Kontrowersyjny klasyk

Po piątkowym meczu Legii z Górnikiem pojawiły się głosy krytykujące pracę arbitra Huberta Siejewicza. Przede wszystkim skrzywdzeni mogą czuć się piłkarze z Zabrza, którym za faul w polu karnym należała się "jedenastka".

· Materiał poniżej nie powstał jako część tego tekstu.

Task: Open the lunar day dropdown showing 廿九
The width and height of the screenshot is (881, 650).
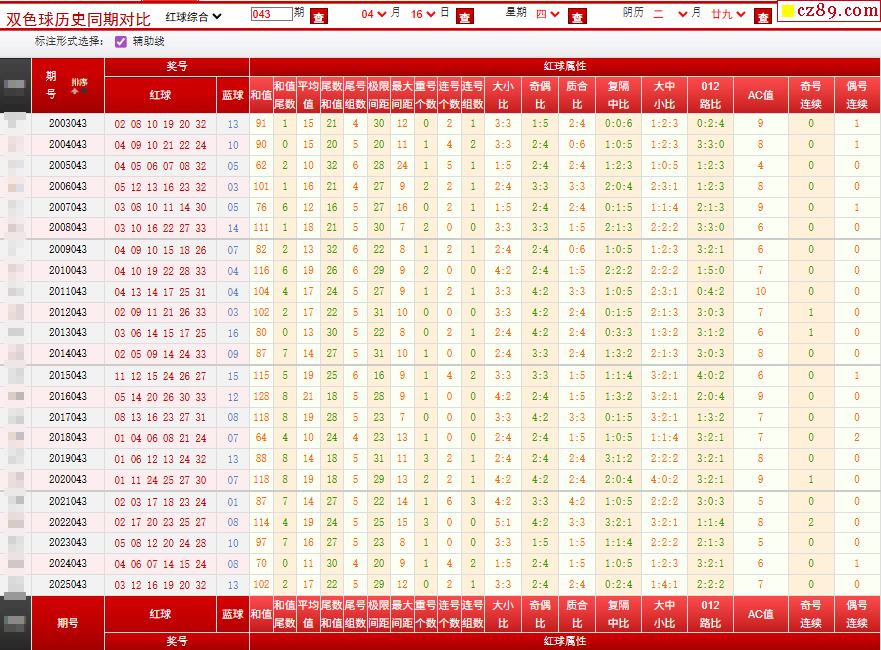Action: click(x=728, y=14)
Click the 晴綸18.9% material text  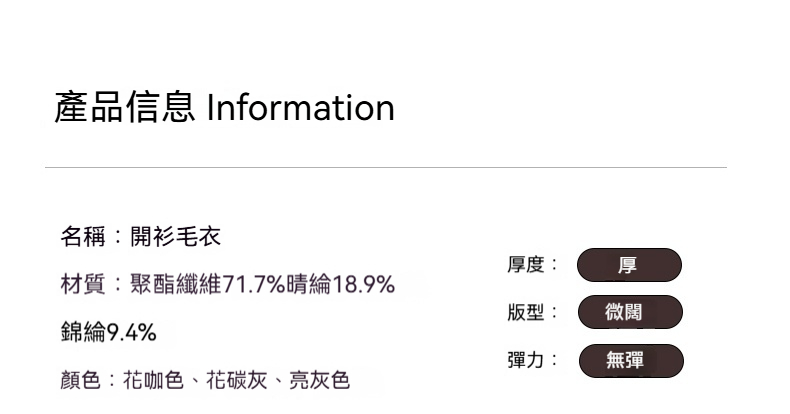(341, 285)
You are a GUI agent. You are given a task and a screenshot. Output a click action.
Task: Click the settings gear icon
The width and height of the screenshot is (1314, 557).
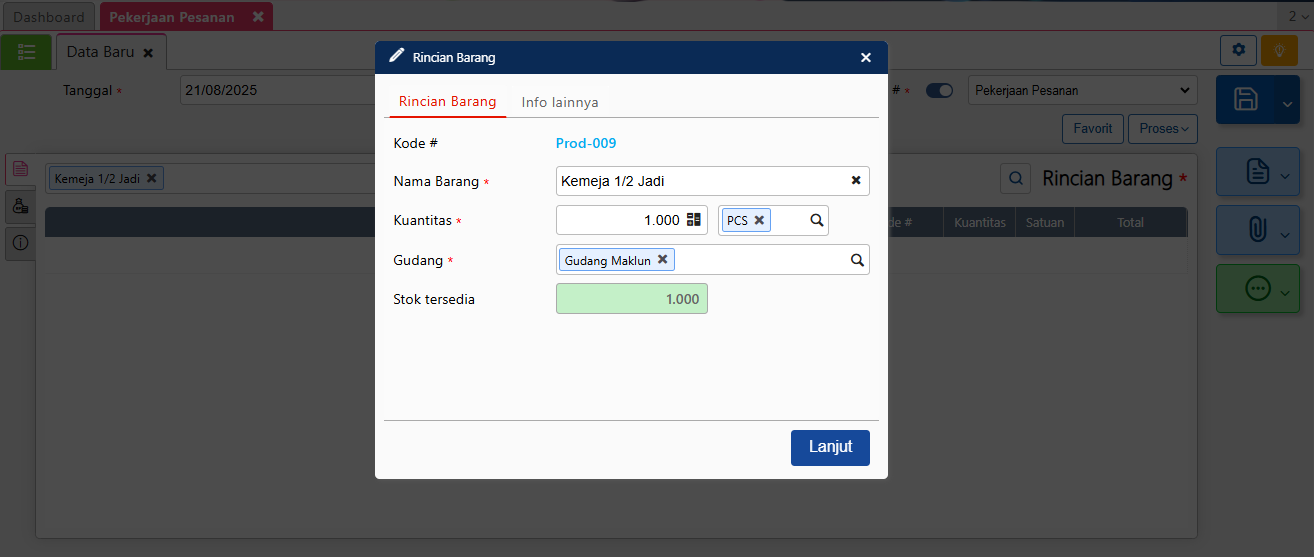pos(1239,50)
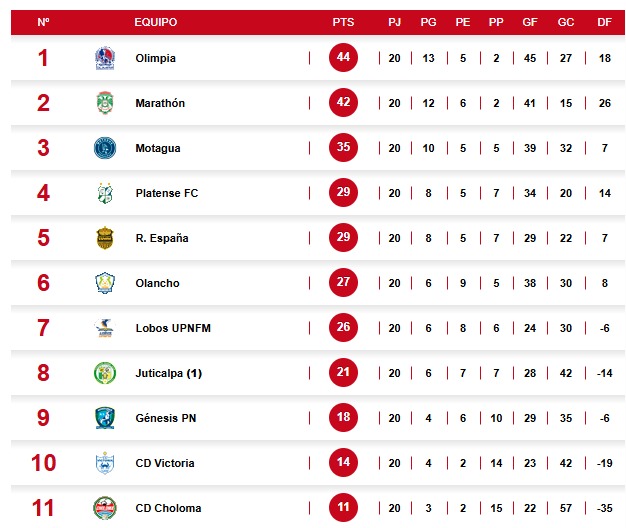Click the Motagua team crest icon
Screen dimensions: 626x528
[x=105, y=148]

W 16. minucie ligowego klasyku miała miejsce największa kontrowersja tego spotkania. Na wysokości szesnastu metrów do piłki doszedł Robert Szczot. Przyjął ją w ten sposób, że minął Dicksona Choto i wbiegł w pole karne. W tym momencie interweniować próbował Inaki Astiz, uczynił to jednak nieprzepisowo, ale blisko ustawiony sędzia Hubert Siejewicz nie podyktował jedenastki. - Sędzia mógł odgwizdać rzut karny. Gdyby to zrobił, wynikł spotkania mógł być różny, ale nie zamierzam dyskutować, czy powinien podyktować jedenastkę - mówił o tej sytuacji Szczot.

Z kolei w drugiej połowie skrzywdzeni przez arbitra mogli się poczuć podopieczni Jana Urbana. Po akcji prawą flanką i dośrodkowaniu Piotra Gizy piłka trafiła w rękę stojącego na polu karnymGrzegorza Bonina. Nie było to celowe zagranie obrońcy zabrzan, jednak gdyby Siejewicz wskazał na "wapno", nikt nie mógłby mieć do niego pretensji.

Z biegiem czasu i wciąż utrzymującym się bezbramkowym rezultatem, zawodnikom zaczęły puszczać nerwy. Doszło nawet do przepychanki między Takesure Chinyamą a Adamem Banasiem. W tym wypadku sędzia solidarnie pokazał obu zawodnikom po żółtej kartce, co na pewno było dobrą decyzją.